Dewatering and water management

The unique, underground nature of the Ghaghoo mine presents a number of challenges. One of the major issues the mine faces is the volume of groundwater discovered during underground tunnelling activities.

In early 2015, a study on the responsible management of the groundwater was finalised with several options presented, including the use of evaporation ponds, forced evaporation, constructed wetlands, water treatment for domestic consumption and use, water treatment for agricultural irrigation, game watering and finally, aquifer re-injection.

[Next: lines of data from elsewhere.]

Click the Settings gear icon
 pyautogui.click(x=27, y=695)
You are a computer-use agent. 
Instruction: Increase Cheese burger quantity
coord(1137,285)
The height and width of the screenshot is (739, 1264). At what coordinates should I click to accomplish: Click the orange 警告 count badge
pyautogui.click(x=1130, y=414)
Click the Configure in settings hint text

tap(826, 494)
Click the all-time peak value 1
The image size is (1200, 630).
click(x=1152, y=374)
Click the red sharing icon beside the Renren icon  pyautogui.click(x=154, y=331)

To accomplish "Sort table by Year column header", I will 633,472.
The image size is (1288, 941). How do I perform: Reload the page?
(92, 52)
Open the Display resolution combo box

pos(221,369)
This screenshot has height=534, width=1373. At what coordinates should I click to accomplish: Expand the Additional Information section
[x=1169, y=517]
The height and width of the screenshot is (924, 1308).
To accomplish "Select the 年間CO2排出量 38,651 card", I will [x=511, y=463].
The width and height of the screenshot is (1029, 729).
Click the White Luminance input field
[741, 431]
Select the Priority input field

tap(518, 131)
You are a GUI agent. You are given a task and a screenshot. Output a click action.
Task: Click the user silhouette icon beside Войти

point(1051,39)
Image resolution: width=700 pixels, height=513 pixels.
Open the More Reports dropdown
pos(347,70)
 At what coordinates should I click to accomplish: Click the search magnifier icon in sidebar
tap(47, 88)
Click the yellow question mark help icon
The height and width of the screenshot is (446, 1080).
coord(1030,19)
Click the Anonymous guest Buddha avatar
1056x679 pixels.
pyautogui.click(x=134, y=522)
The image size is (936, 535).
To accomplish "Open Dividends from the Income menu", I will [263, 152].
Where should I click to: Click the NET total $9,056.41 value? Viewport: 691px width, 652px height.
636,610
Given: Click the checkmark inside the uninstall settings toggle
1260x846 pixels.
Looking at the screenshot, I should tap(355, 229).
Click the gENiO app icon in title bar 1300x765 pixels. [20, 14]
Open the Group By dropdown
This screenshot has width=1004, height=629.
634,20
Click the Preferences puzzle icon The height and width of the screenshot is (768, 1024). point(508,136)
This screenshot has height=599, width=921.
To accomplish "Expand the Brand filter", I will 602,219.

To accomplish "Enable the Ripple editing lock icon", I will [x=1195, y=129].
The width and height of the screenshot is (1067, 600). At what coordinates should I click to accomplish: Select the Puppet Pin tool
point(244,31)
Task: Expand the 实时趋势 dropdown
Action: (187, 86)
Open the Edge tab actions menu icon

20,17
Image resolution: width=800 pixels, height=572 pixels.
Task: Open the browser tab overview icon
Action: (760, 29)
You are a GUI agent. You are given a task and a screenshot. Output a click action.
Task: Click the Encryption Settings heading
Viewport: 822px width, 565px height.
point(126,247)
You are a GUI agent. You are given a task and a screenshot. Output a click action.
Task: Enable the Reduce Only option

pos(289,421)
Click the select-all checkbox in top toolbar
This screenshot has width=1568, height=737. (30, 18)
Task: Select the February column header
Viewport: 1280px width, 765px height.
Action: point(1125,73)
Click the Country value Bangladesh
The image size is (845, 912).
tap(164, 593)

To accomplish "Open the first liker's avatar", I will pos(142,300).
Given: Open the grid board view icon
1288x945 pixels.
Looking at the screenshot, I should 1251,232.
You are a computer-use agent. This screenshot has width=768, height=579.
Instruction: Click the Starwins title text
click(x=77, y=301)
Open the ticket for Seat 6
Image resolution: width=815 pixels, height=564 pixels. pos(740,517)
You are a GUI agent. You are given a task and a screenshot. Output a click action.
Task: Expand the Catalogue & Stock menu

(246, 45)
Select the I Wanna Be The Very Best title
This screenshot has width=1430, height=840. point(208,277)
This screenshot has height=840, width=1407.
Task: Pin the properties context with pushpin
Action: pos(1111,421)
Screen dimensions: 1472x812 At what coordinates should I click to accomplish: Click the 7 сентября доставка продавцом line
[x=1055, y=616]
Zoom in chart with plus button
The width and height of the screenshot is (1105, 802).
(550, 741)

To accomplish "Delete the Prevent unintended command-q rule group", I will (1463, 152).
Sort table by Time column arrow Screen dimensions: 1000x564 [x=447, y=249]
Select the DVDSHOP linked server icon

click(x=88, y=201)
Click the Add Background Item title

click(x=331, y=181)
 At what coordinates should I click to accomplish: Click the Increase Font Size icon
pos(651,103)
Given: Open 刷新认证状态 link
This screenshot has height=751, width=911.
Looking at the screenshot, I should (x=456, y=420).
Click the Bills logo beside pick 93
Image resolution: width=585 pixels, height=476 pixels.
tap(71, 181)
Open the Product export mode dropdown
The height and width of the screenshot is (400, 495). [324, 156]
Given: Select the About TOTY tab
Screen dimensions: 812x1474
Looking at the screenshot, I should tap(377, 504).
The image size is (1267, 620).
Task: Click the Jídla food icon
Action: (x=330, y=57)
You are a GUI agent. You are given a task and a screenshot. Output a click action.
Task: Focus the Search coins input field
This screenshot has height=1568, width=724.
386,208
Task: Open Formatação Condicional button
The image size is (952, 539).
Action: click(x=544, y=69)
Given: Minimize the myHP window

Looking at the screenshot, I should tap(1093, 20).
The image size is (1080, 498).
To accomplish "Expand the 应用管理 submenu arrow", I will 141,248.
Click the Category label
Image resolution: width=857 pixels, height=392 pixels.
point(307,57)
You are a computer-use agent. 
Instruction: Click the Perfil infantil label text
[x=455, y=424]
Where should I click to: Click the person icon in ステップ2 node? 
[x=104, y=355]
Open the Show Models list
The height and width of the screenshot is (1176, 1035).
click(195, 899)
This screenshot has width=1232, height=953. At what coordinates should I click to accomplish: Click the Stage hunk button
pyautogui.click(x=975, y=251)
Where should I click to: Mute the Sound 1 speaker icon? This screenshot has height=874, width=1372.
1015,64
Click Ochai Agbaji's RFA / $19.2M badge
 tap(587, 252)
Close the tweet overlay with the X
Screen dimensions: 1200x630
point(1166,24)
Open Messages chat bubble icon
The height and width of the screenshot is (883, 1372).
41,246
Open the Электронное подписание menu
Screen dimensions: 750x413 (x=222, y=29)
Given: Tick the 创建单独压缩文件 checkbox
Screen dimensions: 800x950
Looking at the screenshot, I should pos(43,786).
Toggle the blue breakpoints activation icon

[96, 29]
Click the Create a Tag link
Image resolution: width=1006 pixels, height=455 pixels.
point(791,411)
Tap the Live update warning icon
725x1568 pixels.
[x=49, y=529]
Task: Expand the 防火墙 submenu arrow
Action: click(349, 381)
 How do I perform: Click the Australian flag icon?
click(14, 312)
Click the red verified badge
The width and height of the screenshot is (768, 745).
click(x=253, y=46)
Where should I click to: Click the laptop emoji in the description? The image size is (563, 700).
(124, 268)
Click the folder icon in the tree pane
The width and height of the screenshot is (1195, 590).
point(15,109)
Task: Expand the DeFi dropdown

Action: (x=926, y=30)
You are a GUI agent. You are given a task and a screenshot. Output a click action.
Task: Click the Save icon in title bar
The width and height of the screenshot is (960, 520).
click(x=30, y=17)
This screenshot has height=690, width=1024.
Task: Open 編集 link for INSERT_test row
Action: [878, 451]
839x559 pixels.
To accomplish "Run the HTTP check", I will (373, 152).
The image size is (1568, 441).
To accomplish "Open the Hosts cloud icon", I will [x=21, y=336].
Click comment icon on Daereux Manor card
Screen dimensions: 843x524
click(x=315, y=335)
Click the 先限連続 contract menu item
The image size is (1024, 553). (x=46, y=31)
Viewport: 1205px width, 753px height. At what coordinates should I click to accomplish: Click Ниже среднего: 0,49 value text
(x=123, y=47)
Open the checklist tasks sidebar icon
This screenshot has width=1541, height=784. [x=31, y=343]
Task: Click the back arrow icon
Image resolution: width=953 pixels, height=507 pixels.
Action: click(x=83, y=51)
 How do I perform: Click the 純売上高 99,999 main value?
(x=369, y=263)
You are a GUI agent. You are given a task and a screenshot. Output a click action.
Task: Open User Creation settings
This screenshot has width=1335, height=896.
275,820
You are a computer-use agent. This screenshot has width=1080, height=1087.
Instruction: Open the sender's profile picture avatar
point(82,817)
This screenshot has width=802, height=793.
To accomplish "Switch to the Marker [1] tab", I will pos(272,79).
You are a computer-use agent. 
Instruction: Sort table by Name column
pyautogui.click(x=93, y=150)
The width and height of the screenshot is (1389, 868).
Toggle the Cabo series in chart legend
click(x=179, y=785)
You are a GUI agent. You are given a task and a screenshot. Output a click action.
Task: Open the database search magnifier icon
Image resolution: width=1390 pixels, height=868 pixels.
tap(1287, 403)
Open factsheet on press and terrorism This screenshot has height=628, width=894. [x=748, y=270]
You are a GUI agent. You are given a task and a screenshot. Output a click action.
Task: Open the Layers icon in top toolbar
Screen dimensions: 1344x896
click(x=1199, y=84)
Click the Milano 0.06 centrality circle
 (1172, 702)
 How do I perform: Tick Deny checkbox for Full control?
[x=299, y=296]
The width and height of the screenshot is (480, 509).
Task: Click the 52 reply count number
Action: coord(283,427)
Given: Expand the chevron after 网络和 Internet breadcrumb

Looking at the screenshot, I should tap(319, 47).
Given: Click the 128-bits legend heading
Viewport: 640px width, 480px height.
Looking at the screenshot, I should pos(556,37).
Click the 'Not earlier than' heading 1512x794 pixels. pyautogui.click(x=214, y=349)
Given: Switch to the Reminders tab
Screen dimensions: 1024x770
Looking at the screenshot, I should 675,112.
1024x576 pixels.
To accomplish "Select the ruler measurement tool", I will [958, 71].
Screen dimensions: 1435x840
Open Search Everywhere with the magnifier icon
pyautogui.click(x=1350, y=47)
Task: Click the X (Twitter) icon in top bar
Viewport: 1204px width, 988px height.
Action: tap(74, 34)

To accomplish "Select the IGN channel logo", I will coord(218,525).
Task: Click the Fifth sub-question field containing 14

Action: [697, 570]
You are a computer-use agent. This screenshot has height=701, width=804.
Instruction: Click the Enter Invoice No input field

In determining the feasibility of these options, it was necessary to consider a number of factors such as financial viability, environmental care and sustainability, and efficiency. While water is a scarce commodity, the water obtained from underground is generally not suitable for use without significant treatment, which is extremely costly. Thus, consumption, either by humans or game, was not a viable solution. Treatment for agricultural irrigation was less extensive and therefore considerably cheaper, however, transporting the treated water would be expensive due to the remote location of the mine.

Minimising the environmental damage was also a major factor in our study. While game watering was reviewed as an option, the construction of a watering hole would severely alter the present desert-like environment and could have an effect on wildlife migratory patterns, as well as the natural ecological balance of the area of the Central Kalahari Game Reserve in which the mine is located. Wetland construction has the potential for natural water treatment, yet would again be an alteration of the natural environment. One option investigated was controlled evaporation of the water. However, the significant environmental impacts as well as infrastructural costs resulted in this option being disregarded.

After extensive consideration, aquifer re-injection was deemed to be a viable option. Re-injection of groundwater has several major advantages. First, manipulation of head gradients would allow us to have a measure of control over the hydrological flow, thus helping to manage the water on a long-term basis. Secondly, groundwater re-injection is environmentally sustainable and restorative, therefore providing an environmentally friendly aid in the aquifer’s natural decontamination process. And finally, the project presents a financially acceptable option. Operational costs are minimal, and initial infrastructural setup is comparatively feasible. Furthermore, we believe that aquifer re-injection is the most responsible course of action in an environment that experiences water scarcity.

The implementation and operation of the aquifer re-injection pilot project is planned for 2016, with further investigation and monitoring to take place before selecting a long-term management strategy.

Ghaghoo Diamond Mine, Masego Odrile
(Environmental Officer) conducting water quality monitoring.